Chargers bait-and-switch: Oh, yeah, we want money, too

After years of saying they'd build a new stadium with no public money, just free land, San Diego Chargers officials did a public about-face yesterday, saying when they said "no" they actually meant "some." "It's almost certainly going to involve some sort of taxpayer money," with team stadium czar Mark Fabiani told a local chamber of commerce, adding that it was better to get this out on the table now rather than during a voter referendum campaign: "We have no interest in spending hundreds of thousands of dollars, even into the millions, on this site, and then finding out that nobody wants to support it."
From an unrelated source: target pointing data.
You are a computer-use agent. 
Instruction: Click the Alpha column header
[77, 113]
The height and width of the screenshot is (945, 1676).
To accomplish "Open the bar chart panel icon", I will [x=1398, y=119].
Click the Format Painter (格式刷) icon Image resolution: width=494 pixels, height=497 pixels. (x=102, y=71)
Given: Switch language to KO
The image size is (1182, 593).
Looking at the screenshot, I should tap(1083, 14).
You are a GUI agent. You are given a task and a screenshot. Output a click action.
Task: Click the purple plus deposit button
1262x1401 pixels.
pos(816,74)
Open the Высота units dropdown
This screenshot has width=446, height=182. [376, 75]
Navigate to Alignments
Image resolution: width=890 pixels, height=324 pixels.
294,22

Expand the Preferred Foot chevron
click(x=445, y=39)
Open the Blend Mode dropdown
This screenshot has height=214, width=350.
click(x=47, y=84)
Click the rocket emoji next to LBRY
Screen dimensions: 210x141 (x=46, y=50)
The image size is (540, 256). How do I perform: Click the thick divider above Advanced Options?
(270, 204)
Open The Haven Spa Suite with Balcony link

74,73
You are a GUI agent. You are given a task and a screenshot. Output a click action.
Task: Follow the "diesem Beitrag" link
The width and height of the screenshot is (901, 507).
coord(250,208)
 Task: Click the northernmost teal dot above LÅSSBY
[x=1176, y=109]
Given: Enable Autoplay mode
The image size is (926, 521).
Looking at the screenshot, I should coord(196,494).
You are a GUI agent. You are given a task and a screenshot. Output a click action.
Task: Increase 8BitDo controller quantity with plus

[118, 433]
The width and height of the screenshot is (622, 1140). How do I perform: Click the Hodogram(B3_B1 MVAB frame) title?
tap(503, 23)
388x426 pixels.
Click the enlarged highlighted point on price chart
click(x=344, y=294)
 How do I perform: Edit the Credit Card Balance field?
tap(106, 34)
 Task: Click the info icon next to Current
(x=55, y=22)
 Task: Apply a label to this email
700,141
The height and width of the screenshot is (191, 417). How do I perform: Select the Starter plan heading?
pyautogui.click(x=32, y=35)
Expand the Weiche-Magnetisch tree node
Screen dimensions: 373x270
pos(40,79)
To be fair, some form of public funding has been on the table for a while: In addition to the free land, the Chargers had talked up kicking back property tax money to help pay for stadium construction. Still, it's worth noting that in a post to this very website, Fabiani argued that renovating the Chargers' current home of Qualcomm Stadium wasn't feasible because in San Diego "there is no public funding for stadium improvements" and "there is simply no way to privately finance such a renovation." It's 6 am in San Diego right now, but I have an email in to Fabiani; I'll post a followup here if he gets back with an explanation of how this jibes with his new stance.

UPDATE: Fabiani replied to my email (still not even 7 am in San Diego!), though he didn't respond directly to my question of whether it still makes sense to argue against Qualcomm renovations because they'd need public funds, instead writing: "No one, so far as I know, has expressed any interest in renovating Qualcomm." On the switch to a public subsidy demand, Fabiani said this was because San Diego's proposed stadium site wouldn't include land for additional development, as the team was previously seeking; as for the type of public subsidies that would be required, he wrote that that's "the subject of a CCDC-sponsored study by stadium finance expert Mitchell Zeits," and so "too soon to say."

Fabiani added that voters would need to "agree that an investment downtown will result in significant returns for taxpayers elsewhere" such as reusing the Qualcomm site to "generate hundreds of millions of dollars of revenue" for the city. Hey, I remember that one!